◆ Material provided
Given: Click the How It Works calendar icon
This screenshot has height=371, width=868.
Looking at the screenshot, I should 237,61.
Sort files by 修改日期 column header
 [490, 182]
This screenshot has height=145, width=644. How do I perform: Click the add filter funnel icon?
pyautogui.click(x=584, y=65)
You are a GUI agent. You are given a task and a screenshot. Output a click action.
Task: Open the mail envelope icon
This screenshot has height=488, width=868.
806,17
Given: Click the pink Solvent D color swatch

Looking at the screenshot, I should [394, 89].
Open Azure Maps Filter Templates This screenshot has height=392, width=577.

* * *

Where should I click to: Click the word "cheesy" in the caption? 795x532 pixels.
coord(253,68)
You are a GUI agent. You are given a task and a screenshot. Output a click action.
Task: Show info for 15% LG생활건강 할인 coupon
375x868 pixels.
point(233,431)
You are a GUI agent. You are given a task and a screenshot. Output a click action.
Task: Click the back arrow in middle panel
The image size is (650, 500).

◆ Exercise goal
Give back precisely the lines above that start at the line containing "This screenshot has height=488, width=868." and end at the line containing "Open Azure Maps", inclusive. No other lines belong in the output.

◆ Solution to this task
This screenshot has height=488, width=868.
806,17
Given: Click the pink Solvent D color swatch

Looking at the screenshot, I should [394, 89].
Open Azure Maps Filter Templates This screenshot has height=392, width=577.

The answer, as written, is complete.